A blog post last week by The Brookings Institute notes that “participating states, on the other hand, experienced significant benefits from expanding Medicaid coverage, including soaring enrollment, better health outcomes, and reduced medical debt among recipients.” If those are not worthwhile goals, Georgia’s taxpayers and its suffering sick should ask why not.

In a June 2016 column on this page, State Sen. Renee Unterman, R-Buford, chair of the state Senate health and human services committee, wrote that, “We must use limited state resources wisely in areas of highest need, first and foremost health services, especially those that could reduce health status disparities statewide. Every Georgian is paying for these disparities through increased health insurance premiums and inflated hospital costs.”

She’s right, especially in that we’re all paying – inefficiently – for a substandard status quo. By finally stepping up, Georgia should be able to get improved health care results for dollars spent.
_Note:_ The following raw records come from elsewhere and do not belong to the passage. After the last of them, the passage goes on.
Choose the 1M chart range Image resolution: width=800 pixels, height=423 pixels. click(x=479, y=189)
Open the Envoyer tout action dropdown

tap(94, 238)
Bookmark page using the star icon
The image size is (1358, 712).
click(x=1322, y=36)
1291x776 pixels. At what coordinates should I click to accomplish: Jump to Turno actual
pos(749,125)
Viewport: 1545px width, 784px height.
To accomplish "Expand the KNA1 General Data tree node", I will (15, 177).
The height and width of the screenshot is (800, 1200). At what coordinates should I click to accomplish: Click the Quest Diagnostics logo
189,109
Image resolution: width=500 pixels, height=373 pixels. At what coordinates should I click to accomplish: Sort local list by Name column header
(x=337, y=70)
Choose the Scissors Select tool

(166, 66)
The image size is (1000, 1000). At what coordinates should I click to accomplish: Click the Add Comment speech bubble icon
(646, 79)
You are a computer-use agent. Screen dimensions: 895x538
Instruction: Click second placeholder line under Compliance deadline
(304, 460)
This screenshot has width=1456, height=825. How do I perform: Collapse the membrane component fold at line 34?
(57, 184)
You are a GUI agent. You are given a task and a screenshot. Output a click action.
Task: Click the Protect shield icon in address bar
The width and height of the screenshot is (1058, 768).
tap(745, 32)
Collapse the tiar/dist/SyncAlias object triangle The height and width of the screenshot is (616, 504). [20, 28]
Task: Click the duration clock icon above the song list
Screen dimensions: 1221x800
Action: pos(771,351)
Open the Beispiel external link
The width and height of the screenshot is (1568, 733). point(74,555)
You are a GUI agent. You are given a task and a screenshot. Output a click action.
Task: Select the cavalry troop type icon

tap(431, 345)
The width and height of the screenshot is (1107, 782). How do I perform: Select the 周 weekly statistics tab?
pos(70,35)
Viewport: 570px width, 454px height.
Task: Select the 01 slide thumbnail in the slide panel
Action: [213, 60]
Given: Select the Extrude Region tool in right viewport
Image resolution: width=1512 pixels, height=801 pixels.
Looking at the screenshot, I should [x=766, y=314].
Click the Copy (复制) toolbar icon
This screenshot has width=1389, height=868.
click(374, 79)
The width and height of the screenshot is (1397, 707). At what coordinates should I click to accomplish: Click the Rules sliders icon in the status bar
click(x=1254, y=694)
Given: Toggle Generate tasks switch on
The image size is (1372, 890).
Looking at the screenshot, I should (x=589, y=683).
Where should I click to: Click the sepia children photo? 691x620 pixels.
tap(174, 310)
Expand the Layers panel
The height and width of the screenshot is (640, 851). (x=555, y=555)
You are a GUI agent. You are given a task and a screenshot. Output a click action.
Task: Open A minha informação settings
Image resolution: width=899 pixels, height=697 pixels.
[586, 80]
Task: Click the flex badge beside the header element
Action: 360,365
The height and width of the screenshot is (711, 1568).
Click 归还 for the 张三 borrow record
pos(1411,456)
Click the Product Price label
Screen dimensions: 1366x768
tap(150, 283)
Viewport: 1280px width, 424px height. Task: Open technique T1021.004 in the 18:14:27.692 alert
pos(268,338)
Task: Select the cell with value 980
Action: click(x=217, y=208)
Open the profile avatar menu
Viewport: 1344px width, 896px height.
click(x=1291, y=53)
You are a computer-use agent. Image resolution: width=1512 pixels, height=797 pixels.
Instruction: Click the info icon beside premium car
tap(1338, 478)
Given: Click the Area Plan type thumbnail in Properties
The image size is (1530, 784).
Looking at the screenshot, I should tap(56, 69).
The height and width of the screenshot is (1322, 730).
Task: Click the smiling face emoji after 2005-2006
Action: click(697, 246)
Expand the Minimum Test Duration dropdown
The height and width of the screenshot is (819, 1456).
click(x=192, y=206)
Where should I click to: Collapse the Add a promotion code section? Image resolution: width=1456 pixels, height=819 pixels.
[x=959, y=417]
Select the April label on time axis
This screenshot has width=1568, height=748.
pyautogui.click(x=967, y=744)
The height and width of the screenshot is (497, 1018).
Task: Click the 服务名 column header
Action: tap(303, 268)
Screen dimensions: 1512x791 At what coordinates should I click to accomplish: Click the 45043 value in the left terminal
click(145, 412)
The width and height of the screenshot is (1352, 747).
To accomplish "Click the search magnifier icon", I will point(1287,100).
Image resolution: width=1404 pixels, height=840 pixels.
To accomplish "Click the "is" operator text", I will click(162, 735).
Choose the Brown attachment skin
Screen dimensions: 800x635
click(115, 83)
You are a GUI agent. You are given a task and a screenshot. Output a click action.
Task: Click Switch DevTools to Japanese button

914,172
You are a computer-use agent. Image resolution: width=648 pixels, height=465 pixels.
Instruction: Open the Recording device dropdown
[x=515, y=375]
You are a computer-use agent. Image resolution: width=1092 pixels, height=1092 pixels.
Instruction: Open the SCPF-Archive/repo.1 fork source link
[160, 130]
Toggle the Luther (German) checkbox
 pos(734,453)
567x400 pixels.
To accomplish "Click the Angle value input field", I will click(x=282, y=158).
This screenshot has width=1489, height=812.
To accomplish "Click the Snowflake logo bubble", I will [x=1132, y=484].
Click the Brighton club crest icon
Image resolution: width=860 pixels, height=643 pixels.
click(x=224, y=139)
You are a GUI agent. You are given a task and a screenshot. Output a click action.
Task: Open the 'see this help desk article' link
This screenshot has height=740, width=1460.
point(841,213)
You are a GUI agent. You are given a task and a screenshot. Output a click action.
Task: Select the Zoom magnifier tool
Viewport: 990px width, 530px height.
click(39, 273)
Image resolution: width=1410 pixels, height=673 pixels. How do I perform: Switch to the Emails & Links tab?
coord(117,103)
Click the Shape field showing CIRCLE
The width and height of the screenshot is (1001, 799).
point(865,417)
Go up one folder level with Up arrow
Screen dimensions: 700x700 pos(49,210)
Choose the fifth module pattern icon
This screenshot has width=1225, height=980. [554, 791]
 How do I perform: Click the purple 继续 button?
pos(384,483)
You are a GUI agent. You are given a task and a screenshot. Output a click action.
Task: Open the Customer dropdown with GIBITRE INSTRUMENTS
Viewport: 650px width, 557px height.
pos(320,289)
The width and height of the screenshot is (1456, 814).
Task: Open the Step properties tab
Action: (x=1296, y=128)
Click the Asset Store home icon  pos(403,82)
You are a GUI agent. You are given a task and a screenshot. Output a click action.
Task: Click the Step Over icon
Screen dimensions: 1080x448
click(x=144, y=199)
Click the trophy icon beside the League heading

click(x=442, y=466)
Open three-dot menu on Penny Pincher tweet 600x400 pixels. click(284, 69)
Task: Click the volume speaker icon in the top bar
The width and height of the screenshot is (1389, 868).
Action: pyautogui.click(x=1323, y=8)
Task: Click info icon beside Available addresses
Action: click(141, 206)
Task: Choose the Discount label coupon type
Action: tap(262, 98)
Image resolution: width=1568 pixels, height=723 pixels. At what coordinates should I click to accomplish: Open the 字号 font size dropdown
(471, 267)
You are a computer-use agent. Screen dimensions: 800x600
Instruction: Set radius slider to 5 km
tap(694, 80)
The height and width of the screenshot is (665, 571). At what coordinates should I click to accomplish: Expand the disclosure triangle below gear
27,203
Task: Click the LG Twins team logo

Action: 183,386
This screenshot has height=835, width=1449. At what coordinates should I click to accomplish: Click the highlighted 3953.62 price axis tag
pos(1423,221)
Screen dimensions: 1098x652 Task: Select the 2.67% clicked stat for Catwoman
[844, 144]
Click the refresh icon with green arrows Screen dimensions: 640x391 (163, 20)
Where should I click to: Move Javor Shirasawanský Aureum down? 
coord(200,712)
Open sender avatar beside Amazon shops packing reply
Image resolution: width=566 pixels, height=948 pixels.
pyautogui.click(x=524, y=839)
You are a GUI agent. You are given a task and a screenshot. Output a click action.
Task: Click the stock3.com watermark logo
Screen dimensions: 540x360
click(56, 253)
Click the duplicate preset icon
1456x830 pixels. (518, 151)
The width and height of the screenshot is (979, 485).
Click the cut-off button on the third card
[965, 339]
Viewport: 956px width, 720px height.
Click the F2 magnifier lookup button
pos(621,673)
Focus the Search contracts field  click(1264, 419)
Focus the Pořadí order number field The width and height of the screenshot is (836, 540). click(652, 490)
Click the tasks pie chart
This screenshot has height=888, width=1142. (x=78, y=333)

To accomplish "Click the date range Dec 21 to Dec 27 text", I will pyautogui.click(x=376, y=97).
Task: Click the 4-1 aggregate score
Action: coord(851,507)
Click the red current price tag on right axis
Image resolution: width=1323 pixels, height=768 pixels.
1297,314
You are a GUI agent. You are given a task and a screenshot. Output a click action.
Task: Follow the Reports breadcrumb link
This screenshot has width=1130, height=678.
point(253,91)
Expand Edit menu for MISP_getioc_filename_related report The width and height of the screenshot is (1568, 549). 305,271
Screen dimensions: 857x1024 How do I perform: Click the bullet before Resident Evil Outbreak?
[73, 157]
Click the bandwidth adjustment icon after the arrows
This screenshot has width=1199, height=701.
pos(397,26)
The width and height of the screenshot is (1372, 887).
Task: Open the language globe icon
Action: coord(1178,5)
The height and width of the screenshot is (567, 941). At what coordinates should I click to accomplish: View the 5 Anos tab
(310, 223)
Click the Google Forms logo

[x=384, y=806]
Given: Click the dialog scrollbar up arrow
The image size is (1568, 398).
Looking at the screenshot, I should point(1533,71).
As we wrote in an August 2015 editorial: “The states that have shown enough boldness and political courage to act have seen notable improvements in the statistics that count. In the first six months after Arkansas found a way to cover more of its uninsured, the state saw a 46.5 percent drop in hospital admissions of uninsured patients and a 35.5 percent decline in uninsured emergency room visits.”

Arkansas successfully used a federal waiver allowing it to use public dollars to buy private insurance for the Medicaid-eligible.

Such innovation has brought better health to states bold enough to enact some form of Medicaid expansion.

It’s time for Georgia to stop waiting on D.C. and do the same.